Each morning and evening, then, a lamb was offered along with  wine and a cake of flour mixed with oil. This offering is known as the Tamid, or perpetual sacrifice.

Although the scriptures don’t indicate at what times these sacrifices were offered, Pitre says that the Mishnah, Josephus and Philo do: 9 a.m. and 3 p.m. These are the same hours at which – according to Mark – Jesus’ crucifixion began and ended. Mark writes that Jesus was crucified at the third hour (9 a.m. – Mark 15:25) and died at the ninth hour (3:00 p.m. – Mark 15:33-37). Pitre suggests that this is an intentional allusion on Mark’s part to the Tamid sacrifice.

If Pitre is correct about Mark’s intentions, then, the paschal lamb (to which Mark alludes in Mark 14:12) who died at Golgotha (and whose memorial is celebrated weekly with bread and wine, Mark 14:22-24) obviated the need for the daily Tamid sacrifice. God’s people will now maintain their covenant relationship with him in their worship of Jesus, lord and messiah, and not at the altar of the temple. This is fortunate, since Mark’s gospel anticipates the temple’s coming destruction (Mark 13:2). Mark’s description of the rending of the temple veil when Jesus died (Mark 15:38) is a prolepsis of the temple’s devastation and a sign that the sacrifice of Jesus has taken its place.

Answered Prayer

Pitre goes on to note that prayers accompanied the temple sacrifices. While there is a good bit of scholarly dispute about the content and nature of those prayers, Pitre lays out some reasonably convincing evidence that the set, formal prayers known as the “Eighteen Benedictions” (or at least their antecedents) formed the basis of the daily sacrificial prayers.

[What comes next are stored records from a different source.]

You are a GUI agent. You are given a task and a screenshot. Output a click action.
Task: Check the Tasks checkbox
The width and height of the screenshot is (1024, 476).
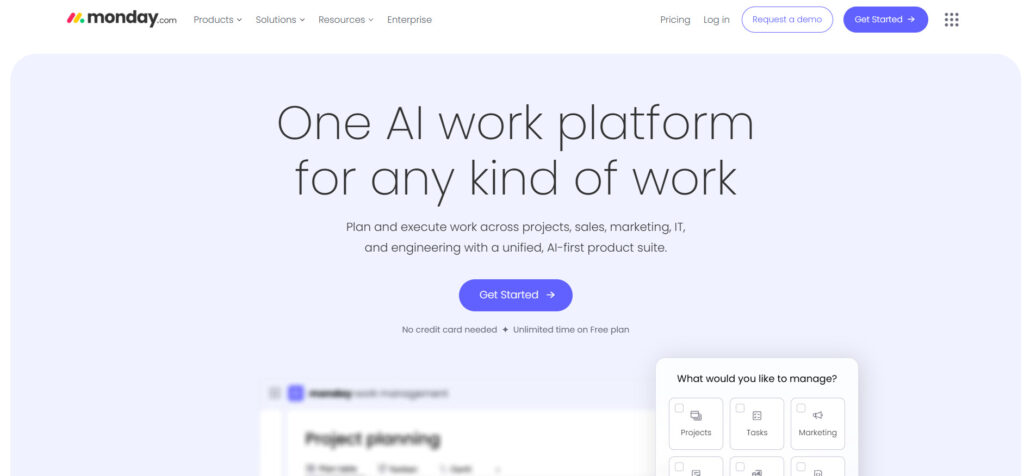[x=740, y=408]
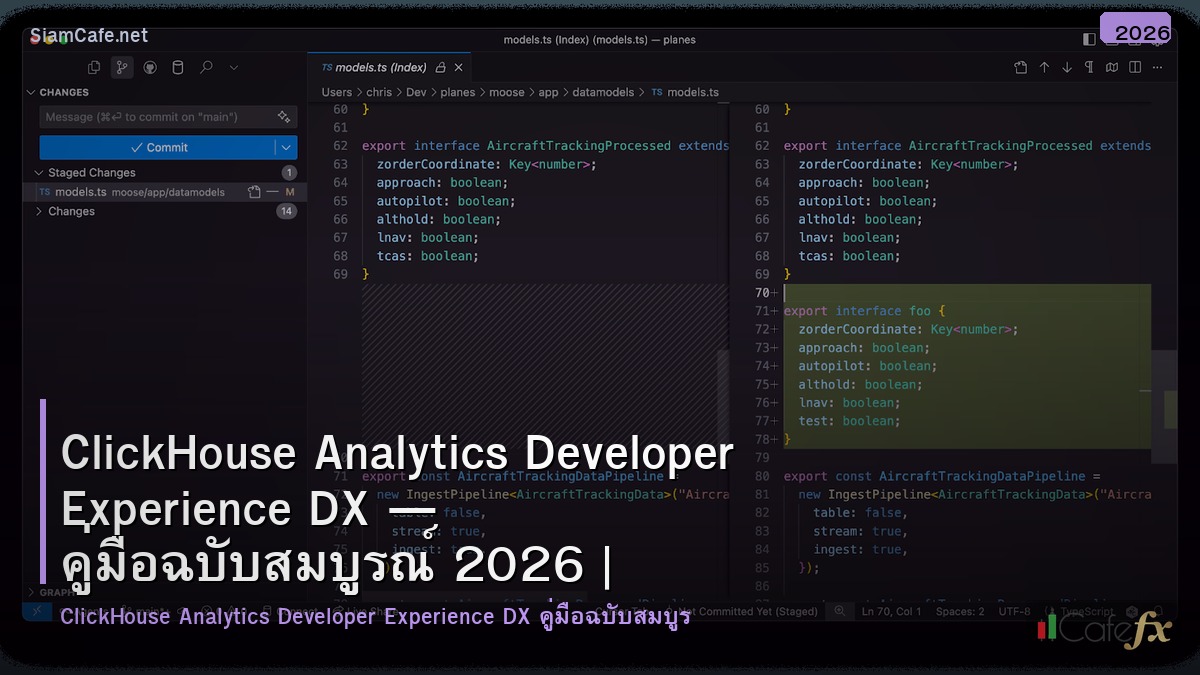Open the database explorer icon in activity bar

pos(177,67)
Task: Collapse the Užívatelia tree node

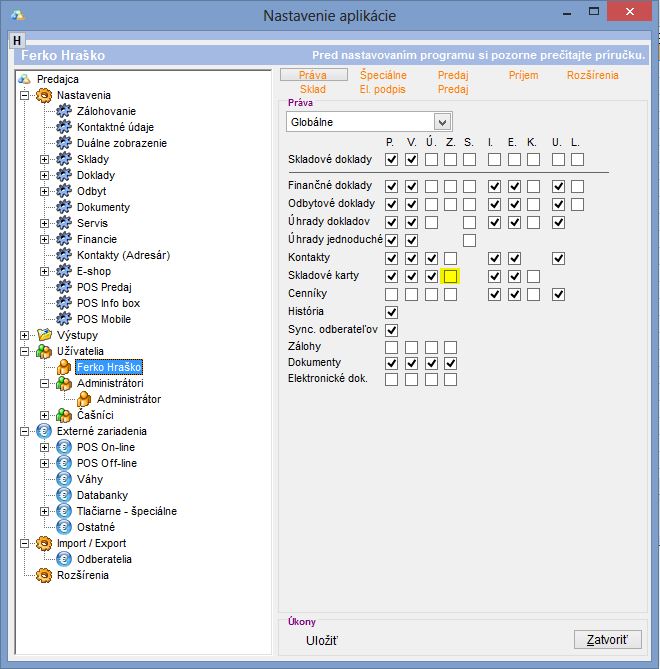Action: 24,351
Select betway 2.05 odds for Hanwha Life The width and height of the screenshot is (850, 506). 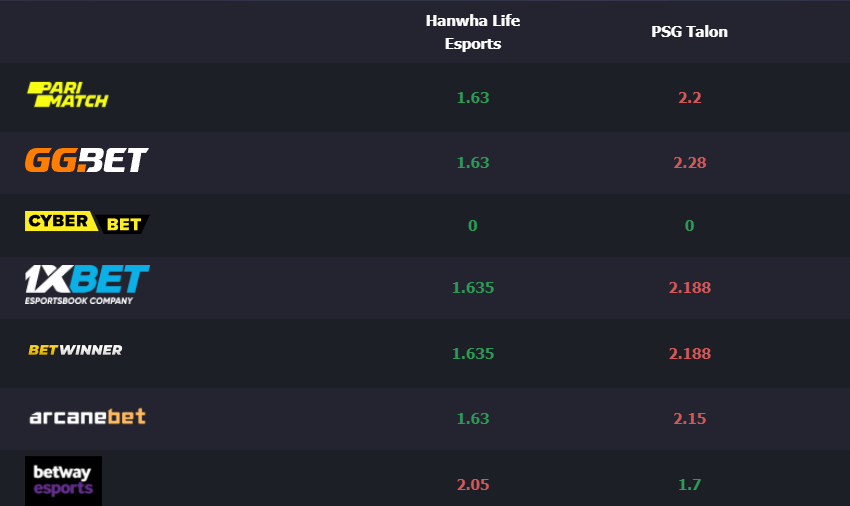[x=473, y=484]
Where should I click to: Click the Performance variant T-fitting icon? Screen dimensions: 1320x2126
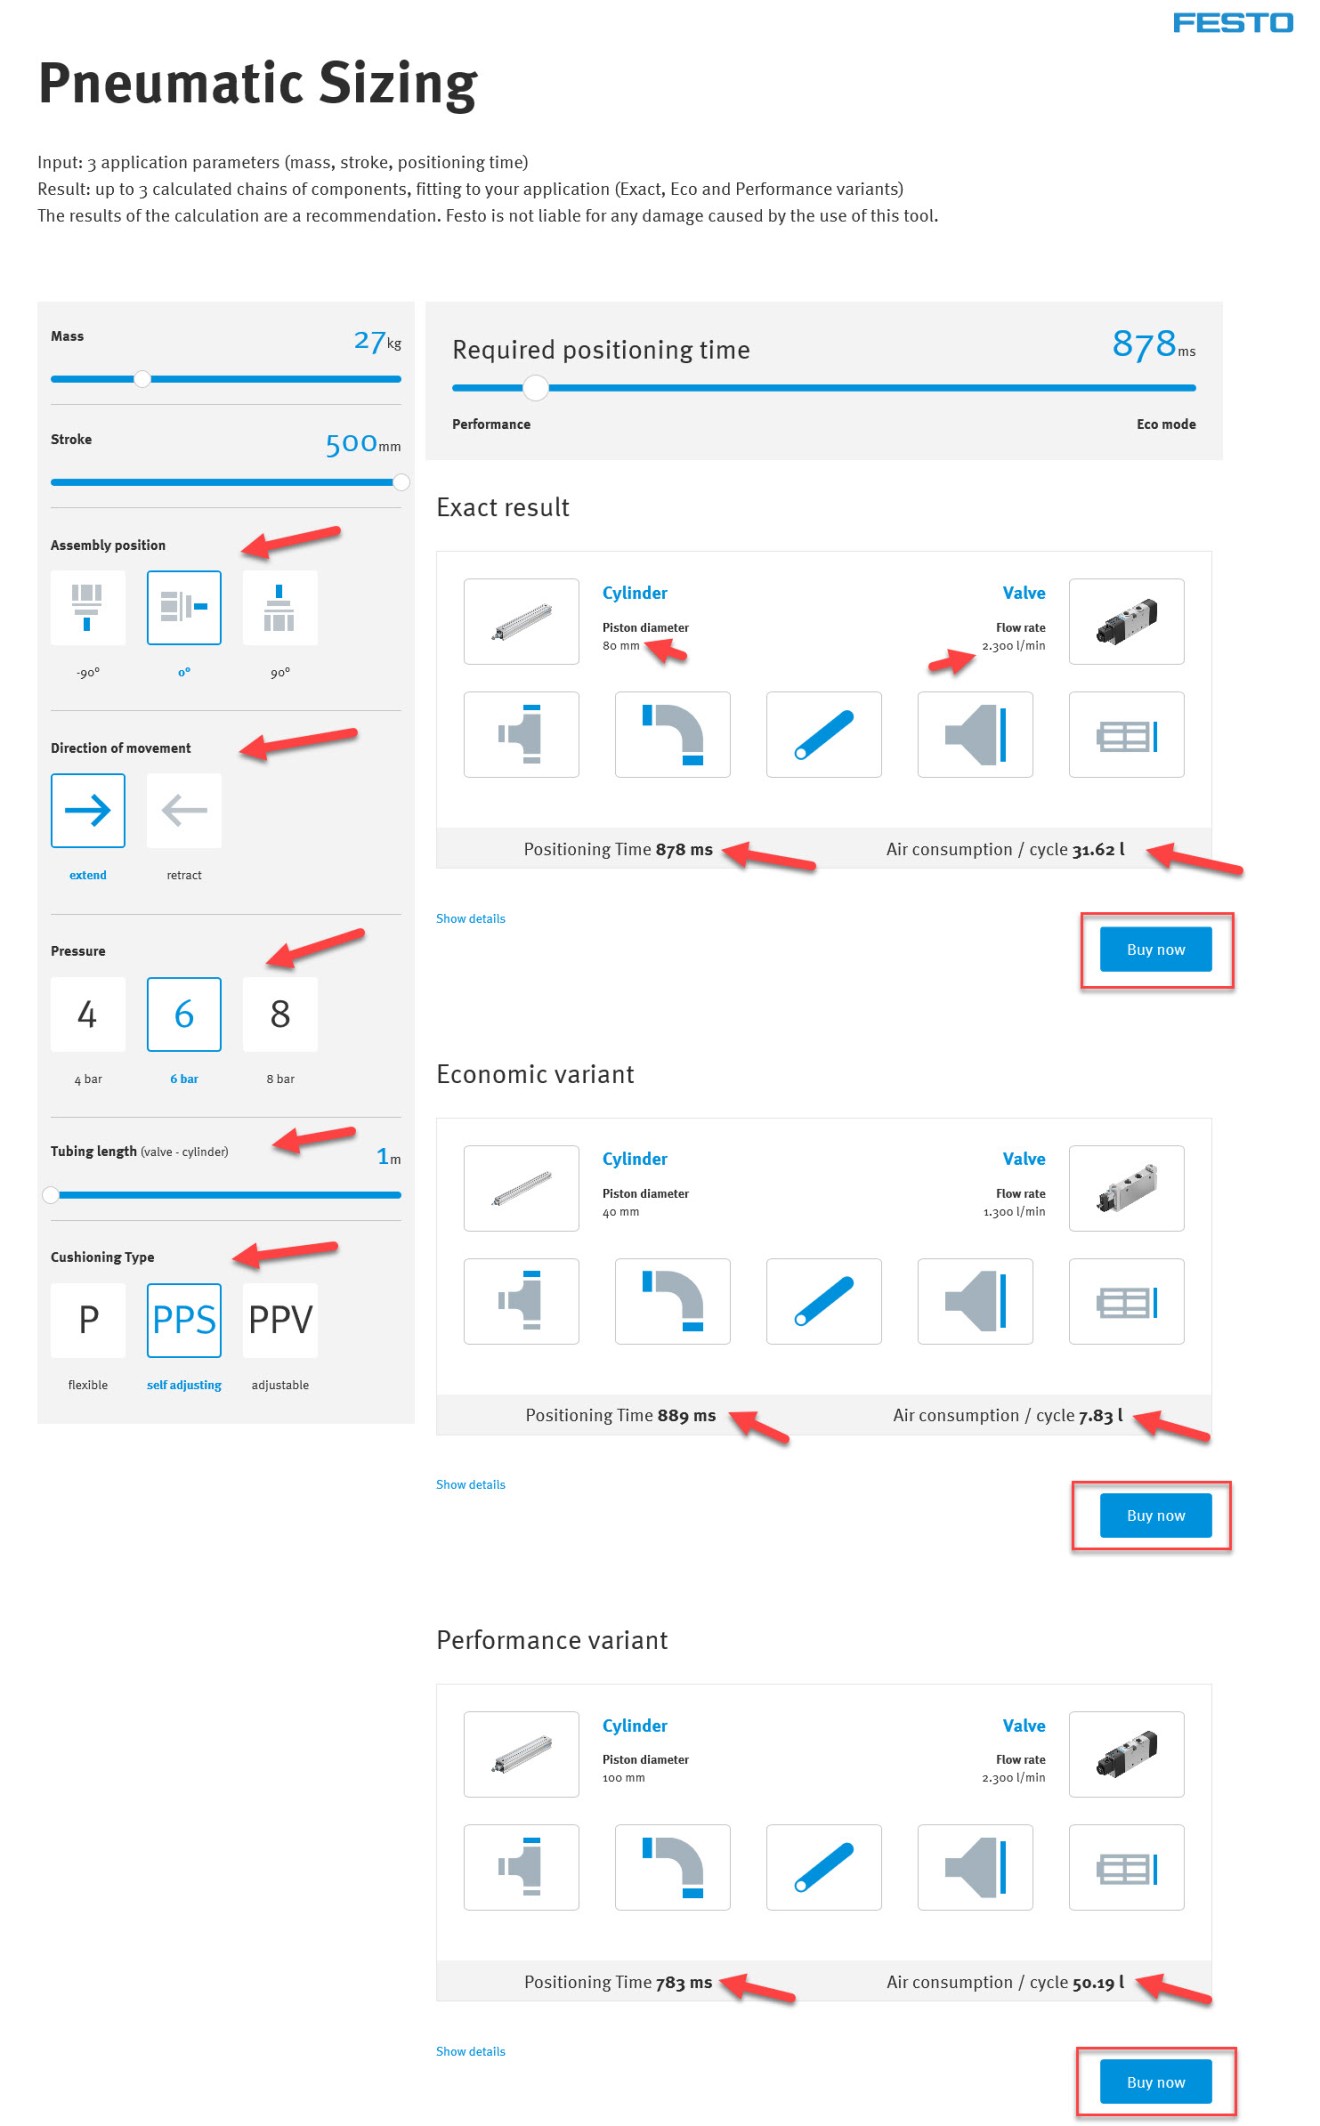[521, 1867]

Among other things, the prayers ask for understanding, repentance, forgiveness, healing, economic sufficiency, redemption from affliction, national liberation, in-gathering of exiles, the defeat of evil, the restoration of Jerusalem, true peace, the resurrection of the dead, the re-establishment of the David’s kingdom and the reign of God.

Pitre concludes:

In short, if these traditional prayers do in fact go back to the Second Temple period–and I realize that this is disputable–then something remarkable emerges. For we find a plausible explanation for why Mark emphasizes Jesus’ crucifixion and death as corresponding to the hours of 9 a.m. and 3 p.m. We find that ancient Jews were praying for the very things Christians believe were dispensed by Jesus on the Cross, at the very hour he was dispensing them.

I continue to be astonished by the rich imagery and symbolism that the Biblical authors wove together from scripture and tradition.